*** DATASET ENTRIES

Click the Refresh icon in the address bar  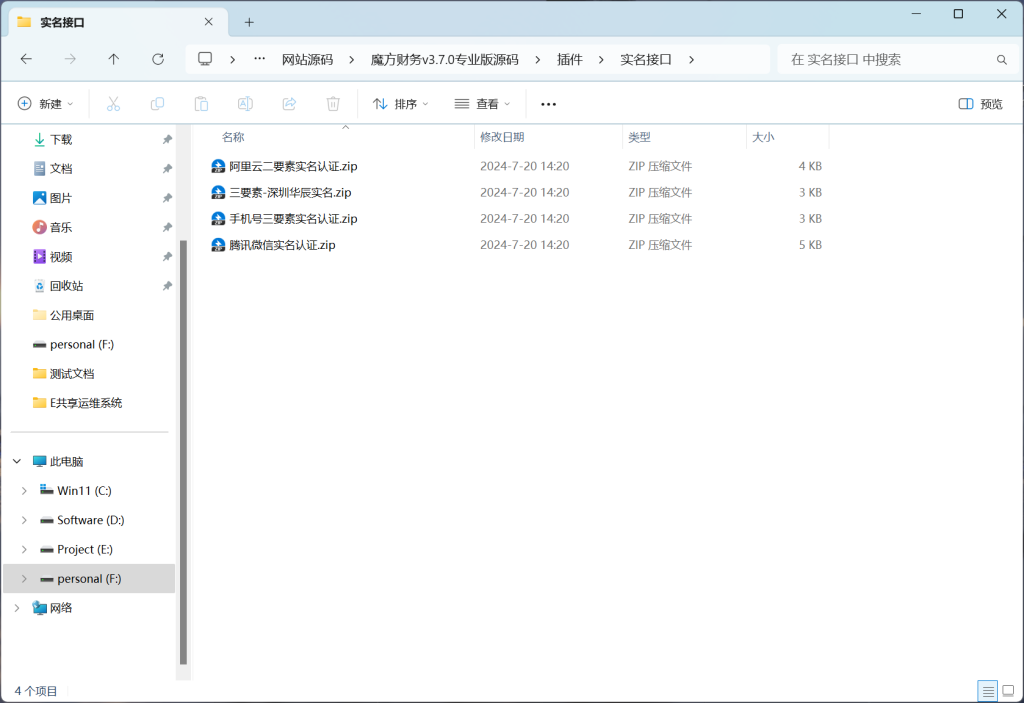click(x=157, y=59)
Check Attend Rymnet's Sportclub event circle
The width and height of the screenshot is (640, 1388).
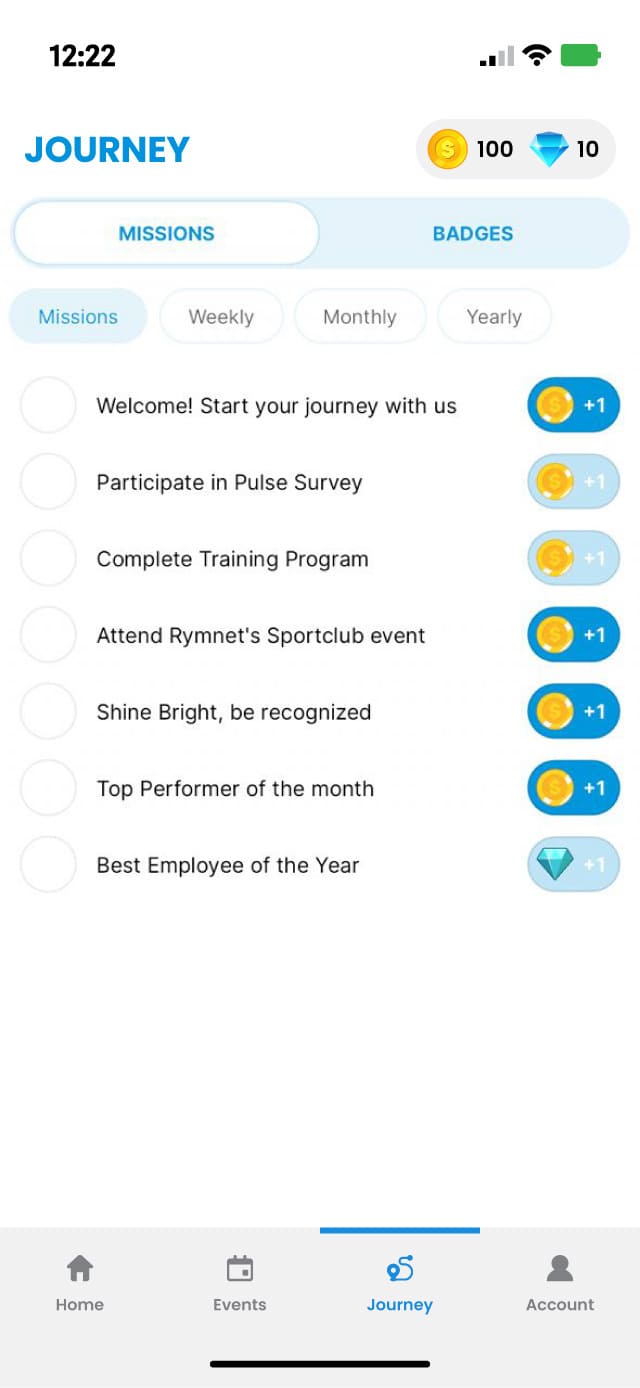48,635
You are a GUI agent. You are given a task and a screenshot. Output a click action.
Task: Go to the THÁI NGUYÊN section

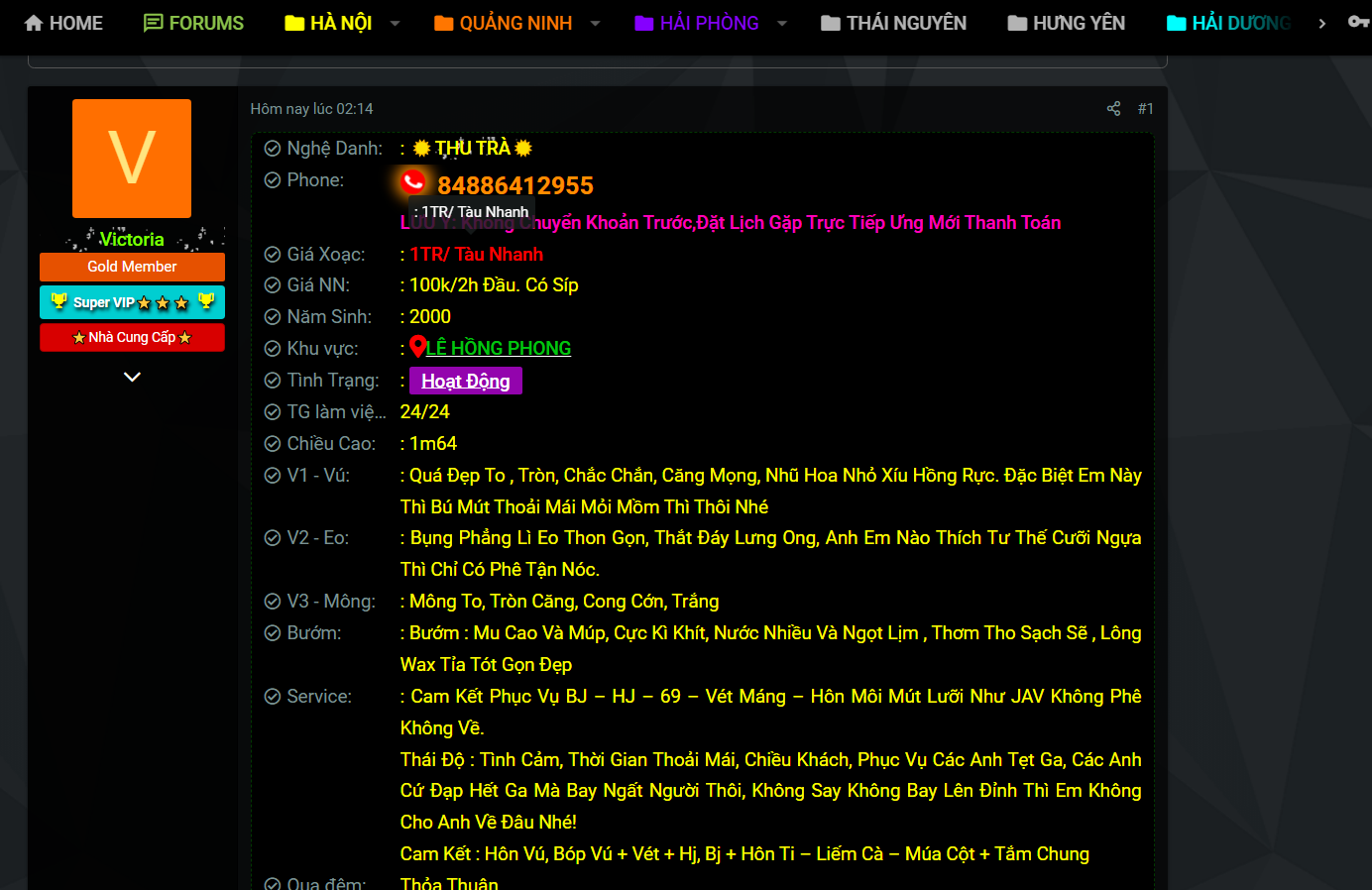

******
*** DATASET ENTRIES

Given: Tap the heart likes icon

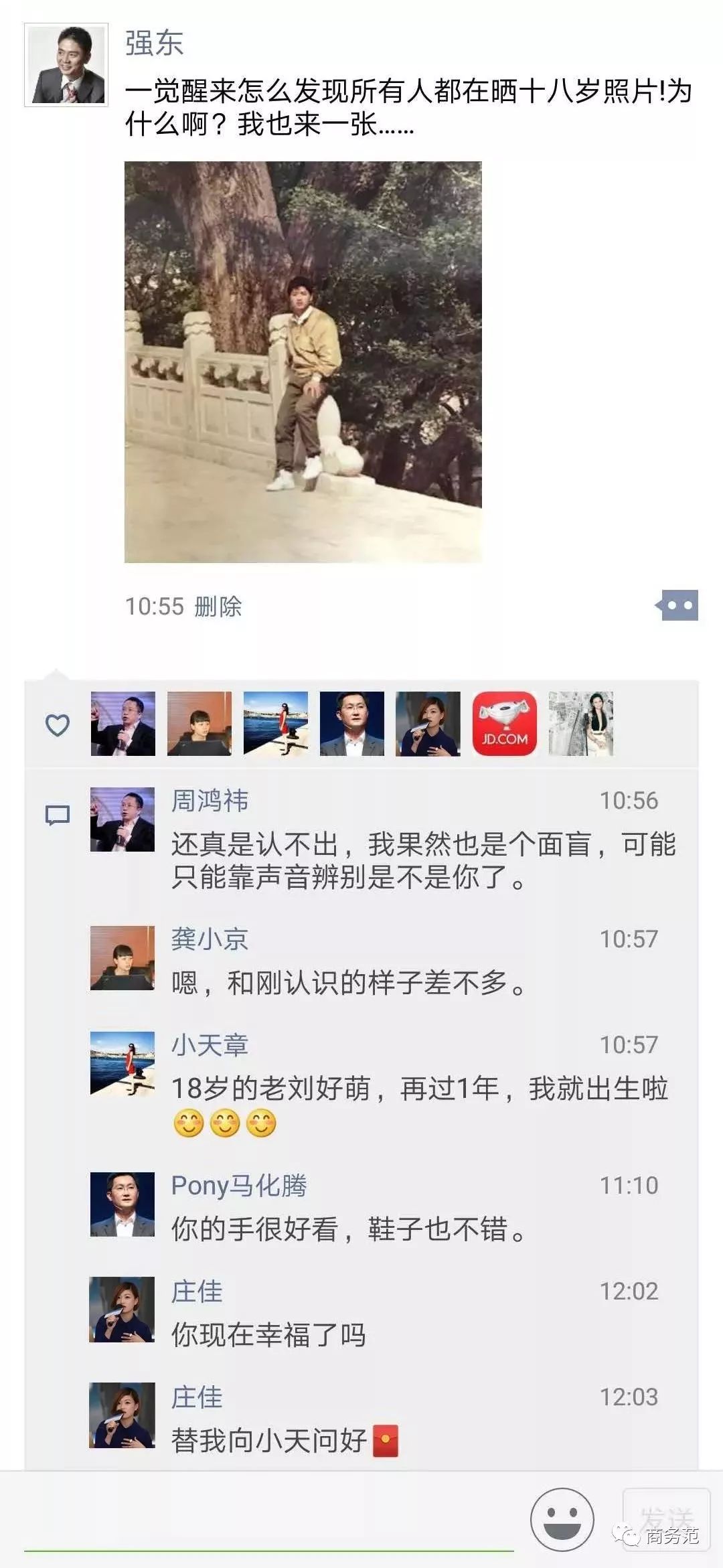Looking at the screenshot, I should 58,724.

******
*** DATASET ENTRIES

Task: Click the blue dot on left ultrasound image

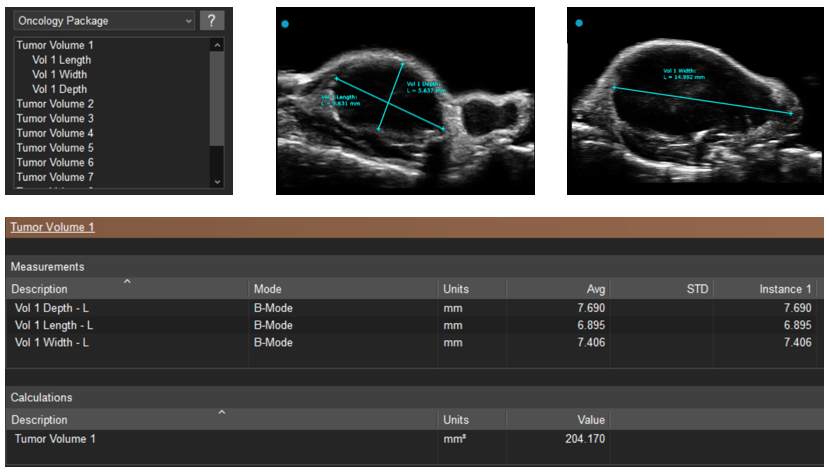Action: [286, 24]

******

= WHAT YOU ARE ASKED TO DO =
Lines wanted from the entries above: the one with "The width and", the one with "Task: Go to the THÁI NGUYÊN section", and all lines between. Please copy them exactly, without the pictures and without anything else.

= ANSWER TO THE EXERCISE =
The width and height of the screenshot is (640, 1388).
48,635
You are a GUI agent. You are given a task and a screenshot. Output a click action.
Task: Go to the THÁI NGUYÊN section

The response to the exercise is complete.